Martin J Duerst (mduerst@ifi.unizh.ch)
Fri, 9 Jun 95 16:48:17 EDT

Peter Flynn writes:

>Can I ask the charset gureaux...
>
> a. do you (we) have any proposed behavior for a client if it finds
> raw characters in the range 128-159?
>
> b. or if it finds something like ™ ?

I think we don't have, and we shouldn't, as for the other cases, with
largely the same arguments. However, the difference is that these
positions are undefined and will remain undefined, so an advisable
reaction of a browser would be to show an error message. If all the
browsers do this, the document writers will discover their errors at
an early stage.
On the other hand, some other encodings (mainly Japanese Shift-JIS)
use such positions in multibyte sequences. If you have a browser that
can handle undeclared encodings by just passing them byte-by-byte
to the display engine, which again puts two and two bytes together
where necessary (many browsers for Japanese *currently* work that
way, but will hopefull change soon), then the above advice of showing
an error message will hamper this inofficial functionality badly.

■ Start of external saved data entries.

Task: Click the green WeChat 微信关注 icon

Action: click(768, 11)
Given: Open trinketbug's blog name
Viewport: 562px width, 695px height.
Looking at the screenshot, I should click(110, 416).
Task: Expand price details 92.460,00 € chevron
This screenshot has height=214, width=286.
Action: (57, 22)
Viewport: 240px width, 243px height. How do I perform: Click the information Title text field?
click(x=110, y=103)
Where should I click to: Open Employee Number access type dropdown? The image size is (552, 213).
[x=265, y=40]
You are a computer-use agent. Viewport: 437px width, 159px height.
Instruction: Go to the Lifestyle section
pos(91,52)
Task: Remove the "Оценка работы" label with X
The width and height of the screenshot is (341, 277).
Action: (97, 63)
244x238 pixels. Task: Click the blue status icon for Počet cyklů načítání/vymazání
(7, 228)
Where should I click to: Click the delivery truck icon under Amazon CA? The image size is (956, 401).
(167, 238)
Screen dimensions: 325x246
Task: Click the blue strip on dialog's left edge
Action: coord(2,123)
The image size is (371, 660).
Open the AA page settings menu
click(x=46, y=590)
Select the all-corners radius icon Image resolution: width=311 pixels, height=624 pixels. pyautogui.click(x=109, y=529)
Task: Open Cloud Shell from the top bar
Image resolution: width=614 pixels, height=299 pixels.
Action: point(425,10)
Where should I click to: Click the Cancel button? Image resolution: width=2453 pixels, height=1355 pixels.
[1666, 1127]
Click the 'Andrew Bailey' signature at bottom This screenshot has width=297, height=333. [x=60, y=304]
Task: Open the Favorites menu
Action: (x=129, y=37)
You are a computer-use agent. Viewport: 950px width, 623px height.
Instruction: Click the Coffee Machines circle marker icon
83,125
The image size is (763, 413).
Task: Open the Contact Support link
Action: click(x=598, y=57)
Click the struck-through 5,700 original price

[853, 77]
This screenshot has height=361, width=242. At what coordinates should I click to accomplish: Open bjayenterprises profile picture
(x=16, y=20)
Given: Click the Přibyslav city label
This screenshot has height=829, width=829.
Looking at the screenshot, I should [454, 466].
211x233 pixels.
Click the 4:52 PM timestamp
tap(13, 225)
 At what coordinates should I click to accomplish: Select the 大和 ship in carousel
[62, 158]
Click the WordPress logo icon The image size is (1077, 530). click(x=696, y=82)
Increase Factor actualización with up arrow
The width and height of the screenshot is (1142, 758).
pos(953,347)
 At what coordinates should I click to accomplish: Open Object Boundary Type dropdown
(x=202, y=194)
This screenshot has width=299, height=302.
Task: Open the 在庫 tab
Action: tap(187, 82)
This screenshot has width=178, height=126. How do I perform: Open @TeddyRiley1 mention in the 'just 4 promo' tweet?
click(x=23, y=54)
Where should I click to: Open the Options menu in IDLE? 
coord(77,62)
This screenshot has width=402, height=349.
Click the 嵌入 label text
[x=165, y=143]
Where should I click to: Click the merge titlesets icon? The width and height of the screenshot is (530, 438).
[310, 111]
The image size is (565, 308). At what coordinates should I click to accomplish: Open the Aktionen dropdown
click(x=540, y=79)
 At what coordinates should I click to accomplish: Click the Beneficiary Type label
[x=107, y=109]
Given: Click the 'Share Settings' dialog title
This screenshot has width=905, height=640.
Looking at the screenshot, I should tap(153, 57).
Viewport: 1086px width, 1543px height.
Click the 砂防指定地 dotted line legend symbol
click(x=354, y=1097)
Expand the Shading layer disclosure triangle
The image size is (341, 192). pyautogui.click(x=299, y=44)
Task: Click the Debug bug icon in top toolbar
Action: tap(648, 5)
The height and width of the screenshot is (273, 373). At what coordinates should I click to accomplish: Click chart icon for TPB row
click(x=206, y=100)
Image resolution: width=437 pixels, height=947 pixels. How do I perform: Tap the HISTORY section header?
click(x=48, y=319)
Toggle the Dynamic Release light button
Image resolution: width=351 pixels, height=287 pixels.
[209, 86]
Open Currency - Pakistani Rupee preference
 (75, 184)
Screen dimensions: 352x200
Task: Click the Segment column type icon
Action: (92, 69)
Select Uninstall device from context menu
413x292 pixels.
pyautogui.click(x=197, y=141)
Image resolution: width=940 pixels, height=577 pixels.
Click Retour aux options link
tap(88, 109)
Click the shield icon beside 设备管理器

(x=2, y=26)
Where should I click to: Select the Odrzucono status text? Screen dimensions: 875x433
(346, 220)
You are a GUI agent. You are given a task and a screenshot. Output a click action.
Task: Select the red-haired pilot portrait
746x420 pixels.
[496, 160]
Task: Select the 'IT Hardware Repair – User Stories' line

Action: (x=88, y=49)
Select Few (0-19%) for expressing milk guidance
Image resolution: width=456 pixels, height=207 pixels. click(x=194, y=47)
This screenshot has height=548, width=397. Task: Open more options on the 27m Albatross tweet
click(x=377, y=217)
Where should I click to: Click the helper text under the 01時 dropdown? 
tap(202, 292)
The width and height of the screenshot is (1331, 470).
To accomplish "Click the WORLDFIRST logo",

>BTW, is it true that 8879 does not define numeric encodings, that this
>is done in 8859? If so, what was the purpose of leaving 128-159
>blank? Just because they're the flip side of 0-31?

Yes, they correspond to 0-31. ISO 2022 defines an intricate protocol
by which you can assign control character sets to 0-31 and/or to
128-159, and graphics characters to the two remaining areas.

Regards, Martin.